Dataset excerpt:
* start *

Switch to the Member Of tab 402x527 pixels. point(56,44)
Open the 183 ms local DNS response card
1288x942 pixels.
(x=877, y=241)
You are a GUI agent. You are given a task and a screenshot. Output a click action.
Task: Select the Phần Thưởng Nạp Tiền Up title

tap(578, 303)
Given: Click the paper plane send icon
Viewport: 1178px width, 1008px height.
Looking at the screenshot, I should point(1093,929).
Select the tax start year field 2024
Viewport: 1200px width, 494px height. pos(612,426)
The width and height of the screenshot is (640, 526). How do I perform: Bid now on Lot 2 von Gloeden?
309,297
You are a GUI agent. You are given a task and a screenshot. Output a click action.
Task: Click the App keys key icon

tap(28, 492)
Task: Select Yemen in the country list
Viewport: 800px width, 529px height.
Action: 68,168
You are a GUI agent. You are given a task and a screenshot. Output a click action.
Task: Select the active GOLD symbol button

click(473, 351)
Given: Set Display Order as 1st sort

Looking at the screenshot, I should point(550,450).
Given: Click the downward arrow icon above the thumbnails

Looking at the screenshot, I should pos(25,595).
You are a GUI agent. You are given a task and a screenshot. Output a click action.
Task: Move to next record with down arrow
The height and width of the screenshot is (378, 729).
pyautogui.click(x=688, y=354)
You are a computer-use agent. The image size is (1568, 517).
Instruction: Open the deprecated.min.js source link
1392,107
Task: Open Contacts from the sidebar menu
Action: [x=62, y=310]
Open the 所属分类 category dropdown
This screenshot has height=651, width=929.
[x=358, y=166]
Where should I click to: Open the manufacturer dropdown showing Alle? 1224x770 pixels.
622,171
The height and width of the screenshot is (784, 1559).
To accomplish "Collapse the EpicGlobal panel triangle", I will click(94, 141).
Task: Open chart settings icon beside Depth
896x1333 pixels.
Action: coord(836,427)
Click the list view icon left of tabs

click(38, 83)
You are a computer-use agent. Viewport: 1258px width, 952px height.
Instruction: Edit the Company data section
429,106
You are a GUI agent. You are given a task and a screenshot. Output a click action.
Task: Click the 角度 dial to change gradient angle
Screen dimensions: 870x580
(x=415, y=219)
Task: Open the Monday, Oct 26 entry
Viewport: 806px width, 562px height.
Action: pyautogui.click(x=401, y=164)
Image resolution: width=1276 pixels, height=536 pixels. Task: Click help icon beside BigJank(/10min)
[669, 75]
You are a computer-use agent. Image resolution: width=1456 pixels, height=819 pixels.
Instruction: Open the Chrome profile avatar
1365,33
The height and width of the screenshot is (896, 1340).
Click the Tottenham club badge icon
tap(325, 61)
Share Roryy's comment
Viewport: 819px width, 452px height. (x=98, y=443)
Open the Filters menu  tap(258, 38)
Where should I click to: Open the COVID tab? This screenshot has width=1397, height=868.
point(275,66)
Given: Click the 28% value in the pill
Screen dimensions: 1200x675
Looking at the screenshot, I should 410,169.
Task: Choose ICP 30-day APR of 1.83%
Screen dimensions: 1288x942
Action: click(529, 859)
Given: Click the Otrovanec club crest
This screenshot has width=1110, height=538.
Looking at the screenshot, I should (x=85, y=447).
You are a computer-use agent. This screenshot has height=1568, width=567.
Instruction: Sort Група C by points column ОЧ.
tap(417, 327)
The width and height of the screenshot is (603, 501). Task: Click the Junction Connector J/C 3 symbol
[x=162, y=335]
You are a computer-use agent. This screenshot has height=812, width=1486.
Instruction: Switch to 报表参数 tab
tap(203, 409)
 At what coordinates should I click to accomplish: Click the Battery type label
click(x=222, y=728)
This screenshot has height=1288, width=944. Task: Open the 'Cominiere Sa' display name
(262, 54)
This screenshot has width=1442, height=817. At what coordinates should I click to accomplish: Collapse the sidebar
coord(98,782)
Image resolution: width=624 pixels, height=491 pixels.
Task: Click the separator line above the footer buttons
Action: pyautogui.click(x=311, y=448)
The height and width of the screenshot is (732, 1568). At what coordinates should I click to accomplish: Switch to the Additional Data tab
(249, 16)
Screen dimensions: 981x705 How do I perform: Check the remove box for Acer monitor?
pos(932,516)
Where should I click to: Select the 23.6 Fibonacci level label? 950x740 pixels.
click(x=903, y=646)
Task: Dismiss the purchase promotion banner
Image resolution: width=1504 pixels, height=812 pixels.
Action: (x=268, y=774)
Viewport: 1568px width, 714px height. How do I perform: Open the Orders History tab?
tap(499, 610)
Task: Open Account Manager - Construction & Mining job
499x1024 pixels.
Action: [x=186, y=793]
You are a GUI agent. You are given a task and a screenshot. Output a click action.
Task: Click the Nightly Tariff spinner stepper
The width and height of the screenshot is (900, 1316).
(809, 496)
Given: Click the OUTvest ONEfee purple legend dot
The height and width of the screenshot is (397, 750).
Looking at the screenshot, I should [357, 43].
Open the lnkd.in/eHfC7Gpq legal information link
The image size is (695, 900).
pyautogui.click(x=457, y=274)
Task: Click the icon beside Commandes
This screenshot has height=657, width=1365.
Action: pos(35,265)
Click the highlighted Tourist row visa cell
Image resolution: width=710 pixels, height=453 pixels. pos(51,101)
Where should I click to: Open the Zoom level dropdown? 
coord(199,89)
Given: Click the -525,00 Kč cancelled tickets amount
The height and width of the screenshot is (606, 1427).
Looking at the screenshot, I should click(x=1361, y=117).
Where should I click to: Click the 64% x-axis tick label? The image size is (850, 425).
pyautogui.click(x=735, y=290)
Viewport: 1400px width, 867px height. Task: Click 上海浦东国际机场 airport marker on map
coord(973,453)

* end *

Pull out every line of the records above that contains the word "resolution", matching case exactly, and copy each one in full.

Image resolution: width=1276 pixels, height=536 pixels. Task: Click help icon beside BigJank(/10min)
You are a computer-use agent. Image resolution: width=1456 pixels, height=819 pixels.
Image resolution: width=624 pixels, height=491 pixels.
Image resolution: width=1504 pixels, height=812 pixels.
Image resolution: width=710 pixels, height=453 pixels. pos(51,101)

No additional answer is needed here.